(Extracted records)
# # # #

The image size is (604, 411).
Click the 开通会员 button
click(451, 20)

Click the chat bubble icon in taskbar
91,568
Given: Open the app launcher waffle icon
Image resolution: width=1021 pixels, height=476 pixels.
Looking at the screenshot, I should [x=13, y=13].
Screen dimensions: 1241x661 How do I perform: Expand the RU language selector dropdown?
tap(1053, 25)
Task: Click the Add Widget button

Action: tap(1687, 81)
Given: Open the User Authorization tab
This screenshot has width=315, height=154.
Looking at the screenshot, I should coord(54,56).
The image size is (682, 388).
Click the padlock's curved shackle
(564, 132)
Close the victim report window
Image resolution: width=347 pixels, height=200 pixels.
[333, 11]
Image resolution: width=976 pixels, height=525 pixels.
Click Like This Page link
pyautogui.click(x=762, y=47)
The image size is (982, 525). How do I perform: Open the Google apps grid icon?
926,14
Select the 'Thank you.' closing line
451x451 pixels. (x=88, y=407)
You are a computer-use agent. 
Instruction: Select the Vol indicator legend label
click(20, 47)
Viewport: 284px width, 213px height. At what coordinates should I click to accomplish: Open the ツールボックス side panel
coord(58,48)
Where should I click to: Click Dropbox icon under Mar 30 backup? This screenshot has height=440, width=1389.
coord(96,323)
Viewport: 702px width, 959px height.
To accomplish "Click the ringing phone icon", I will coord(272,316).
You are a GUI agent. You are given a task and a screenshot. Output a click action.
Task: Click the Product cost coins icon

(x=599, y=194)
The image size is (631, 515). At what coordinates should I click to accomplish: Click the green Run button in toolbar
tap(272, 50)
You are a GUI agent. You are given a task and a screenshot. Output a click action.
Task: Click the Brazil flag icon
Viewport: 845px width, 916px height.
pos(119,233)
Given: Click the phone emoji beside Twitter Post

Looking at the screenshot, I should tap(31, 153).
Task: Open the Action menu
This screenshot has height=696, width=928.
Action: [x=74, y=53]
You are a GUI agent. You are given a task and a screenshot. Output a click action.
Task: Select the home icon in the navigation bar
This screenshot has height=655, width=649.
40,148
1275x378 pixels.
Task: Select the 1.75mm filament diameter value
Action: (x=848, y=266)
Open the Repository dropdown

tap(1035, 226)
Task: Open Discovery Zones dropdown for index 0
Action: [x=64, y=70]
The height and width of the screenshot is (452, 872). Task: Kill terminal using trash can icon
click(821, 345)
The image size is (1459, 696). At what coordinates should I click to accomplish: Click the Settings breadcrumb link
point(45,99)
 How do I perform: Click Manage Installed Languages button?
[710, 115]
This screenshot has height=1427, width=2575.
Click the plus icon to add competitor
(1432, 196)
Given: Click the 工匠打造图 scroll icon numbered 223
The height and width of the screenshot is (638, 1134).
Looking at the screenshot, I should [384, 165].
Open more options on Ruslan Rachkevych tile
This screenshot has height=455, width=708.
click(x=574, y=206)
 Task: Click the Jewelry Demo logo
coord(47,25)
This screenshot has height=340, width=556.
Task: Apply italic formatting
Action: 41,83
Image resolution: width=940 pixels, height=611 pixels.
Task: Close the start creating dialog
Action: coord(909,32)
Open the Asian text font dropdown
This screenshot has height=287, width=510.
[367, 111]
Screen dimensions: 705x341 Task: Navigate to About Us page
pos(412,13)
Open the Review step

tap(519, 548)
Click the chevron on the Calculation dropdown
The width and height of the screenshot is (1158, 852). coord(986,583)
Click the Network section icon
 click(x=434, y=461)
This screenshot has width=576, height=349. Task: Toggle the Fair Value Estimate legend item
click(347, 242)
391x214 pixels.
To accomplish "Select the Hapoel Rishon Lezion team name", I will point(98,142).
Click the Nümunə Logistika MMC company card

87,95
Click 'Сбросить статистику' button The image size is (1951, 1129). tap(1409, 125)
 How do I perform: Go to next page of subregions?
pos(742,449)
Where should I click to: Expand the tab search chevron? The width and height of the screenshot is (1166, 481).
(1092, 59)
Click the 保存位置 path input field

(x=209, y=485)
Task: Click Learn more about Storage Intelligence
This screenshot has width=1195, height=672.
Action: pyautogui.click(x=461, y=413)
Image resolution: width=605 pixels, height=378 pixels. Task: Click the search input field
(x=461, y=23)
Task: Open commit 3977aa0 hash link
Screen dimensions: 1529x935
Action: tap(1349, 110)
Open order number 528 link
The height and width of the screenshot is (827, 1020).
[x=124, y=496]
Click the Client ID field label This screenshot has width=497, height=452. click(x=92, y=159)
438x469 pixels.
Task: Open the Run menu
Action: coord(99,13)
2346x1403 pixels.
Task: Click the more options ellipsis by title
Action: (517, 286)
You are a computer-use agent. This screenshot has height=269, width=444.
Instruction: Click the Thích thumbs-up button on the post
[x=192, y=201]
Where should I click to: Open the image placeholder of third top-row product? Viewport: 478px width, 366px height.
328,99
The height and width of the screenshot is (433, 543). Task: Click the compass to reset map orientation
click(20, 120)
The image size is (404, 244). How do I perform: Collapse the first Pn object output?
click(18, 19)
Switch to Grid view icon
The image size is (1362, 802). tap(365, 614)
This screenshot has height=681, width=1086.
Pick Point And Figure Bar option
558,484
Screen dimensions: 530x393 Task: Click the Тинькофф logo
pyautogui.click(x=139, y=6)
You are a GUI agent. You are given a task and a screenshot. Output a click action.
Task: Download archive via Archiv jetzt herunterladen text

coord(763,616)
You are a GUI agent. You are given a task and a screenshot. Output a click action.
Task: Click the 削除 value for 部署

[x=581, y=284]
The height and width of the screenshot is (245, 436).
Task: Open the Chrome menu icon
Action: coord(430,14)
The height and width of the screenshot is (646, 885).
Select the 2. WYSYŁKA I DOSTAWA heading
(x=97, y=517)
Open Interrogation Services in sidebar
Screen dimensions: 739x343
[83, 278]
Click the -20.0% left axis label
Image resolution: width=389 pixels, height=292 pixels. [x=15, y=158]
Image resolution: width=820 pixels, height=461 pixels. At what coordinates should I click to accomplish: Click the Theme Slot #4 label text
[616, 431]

# # # #

Stated problem:
Rewrite the lines from the line with "This screenshot has height=681, width=1086." up to and including the line with "coord(763,616)", with "Pick" changed to "Choose" and everything else kept the same.

Right answer:
This screenshot has height=681, width=1086.
Choose Point And Figure Bar option
558,484
Screen dimensions: 530x393 Task: Click the Тинькофф logo
pyautogui.click(x=139, y=6)
You are a GUI agent. You are given a task and a screenshot. Output a click action.
Task: Download archive via Archiv jetzt herunterladen text

coord(763,616)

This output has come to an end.